Oct. 14, 2008

Donated Bone-Marrow Stem Cells Reach Target, Don't Slow ALS

Six men with ALS (amyotrophic lateral sclerosis) who received intravenous infusions (transplantations) of donated bone- marrow stem cells failed to derive any apparent benefit from the cells, although the study showed that such cells can enter the central nervous system from the bloodstream. The ability of cells from donors to penetrate barriers surrounding the brain and spinal cord supports their potential use as carriers of therapeutic substances.

MDA grantee Stanley Appel at Methodist Neurological Institute in Houston coordinated the study team, which published its results in the Oct. 14 issue of Neurology.

"Our study showed no clinical benefit for ALS patients, which should send a warning not to believe the exaggerated claims for stem-cell transplantation in ALS at the present time," Appel said.

Six men with sporadic (nonfamilial) ALS, ranging in age from 35 to 59, underwent radiation treatment to partially destroy their own bone marrow, followed by medications to suppress their immune systems and help them accept bone- marrow stem cells donated by siblings.

All study participants accepted the donated cells, with four of the six eventually showing 100 percent donated cells in their bloodstreams.

Three patients had rapid progression of their ALS following transplantation, with no evidence of clinical benefit.

A fourth experienced slow loss of function and required invasive (tracheostomy-delivered) respiratory support about three years later

Another experienced slow disease progression for the first 14 months after transplantation and then rapid disease progression.
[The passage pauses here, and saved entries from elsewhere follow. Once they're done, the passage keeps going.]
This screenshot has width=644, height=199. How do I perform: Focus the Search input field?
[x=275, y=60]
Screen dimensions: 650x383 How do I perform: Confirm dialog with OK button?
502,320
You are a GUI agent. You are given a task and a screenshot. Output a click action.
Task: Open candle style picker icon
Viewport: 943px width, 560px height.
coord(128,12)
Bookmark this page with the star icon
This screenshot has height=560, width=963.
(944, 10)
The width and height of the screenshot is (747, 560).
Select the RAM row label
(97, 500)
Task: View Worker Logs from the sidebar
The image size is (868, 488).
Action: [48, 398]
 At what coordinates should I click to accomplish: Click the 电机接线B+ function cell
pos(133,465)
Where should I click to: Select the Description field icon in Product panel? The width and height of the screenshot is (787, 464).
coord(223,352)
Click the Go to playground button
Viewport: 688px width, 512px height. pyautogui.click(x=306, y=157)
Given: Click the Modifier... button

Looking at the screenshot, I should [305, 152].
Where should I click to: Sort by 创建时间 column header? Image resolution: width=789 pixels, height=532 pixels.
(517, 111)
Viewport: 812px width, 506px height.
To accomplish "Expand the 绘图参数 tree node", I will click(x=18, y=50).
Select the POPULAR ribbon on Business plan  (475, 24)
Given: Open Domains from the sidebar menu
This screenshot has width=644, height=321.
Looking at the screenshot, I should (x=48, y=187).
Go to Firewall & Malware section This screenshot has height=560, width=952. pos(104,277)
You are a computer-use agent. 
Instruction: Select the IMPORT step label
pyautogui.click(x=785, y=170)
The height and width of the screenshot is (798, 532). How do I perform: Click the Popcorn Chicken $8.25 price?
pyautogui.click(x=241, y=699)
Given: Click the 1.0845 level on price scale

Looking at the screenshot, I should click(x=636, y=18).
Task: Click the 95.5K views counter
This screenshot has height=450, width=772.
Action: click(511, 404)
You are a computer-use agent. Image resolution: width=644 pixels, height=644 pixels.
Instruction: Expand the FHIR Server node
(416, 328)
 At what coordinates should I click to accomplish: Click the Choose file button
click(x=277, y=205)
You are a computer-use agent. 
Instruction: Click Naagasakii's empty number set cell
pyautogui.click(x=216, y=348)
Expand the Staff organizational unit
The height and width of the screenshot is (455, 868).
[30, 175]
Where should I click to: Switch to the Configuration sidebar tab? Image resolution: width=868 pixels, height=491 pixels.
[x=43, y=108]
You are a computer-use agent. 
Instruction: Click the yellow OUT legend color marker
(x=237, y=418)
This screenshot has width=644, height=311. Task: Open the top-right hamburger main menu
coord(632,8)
Only one patient's ALS progressed at an overall rate that was slower than average for this disease, living for 7.5 years after symptom onset. The investigators say his age (35 at study enrollment), rather than the bone-marrow transplant, was the likely cause of his slow disease progression.

In three study participants, the brain and spinal cord were examined after death.

Two patients who had shown 100 percent donor cells in their blood showed 16 percent to 38 percent donor DNA at sites of ALS injury in the spinal cord. Both also showed donor DNA in the parts of the brain that their symptoms indicated were the most affected by the disease.

In the third patient, whose blood had carried only a small percentage of donor cells, there was no donor DNA in the spinal cord or brain.

The donated cells showed a marked preference for sites of injury, areas to which molecular "damage signals" probably attract them.

"This first long-term study of bone-marrow stem cell transplantation in ALS in humans is important," Appel said, "in that it showed us that donated cells can get into the brain and spinal cord and home to the sites of injury specifically.

"Although stem cells by themselves didn't provide any benefit to the patients, further studies in which stem cells serve as delivery vehicles for therapeutic genes or proteins may prove of value, especially since donor cells appear to enter areas of the nervous system at sites of ALS injury.

"Risky injections of donor cells containing therapeutic compounds directly into an ALS patient’s spinal cord would probably not be required. Instead, delivering potentially therapeutic compounds via bone-marrow stem cells could probably be accomplished with infusions into the bloodstream."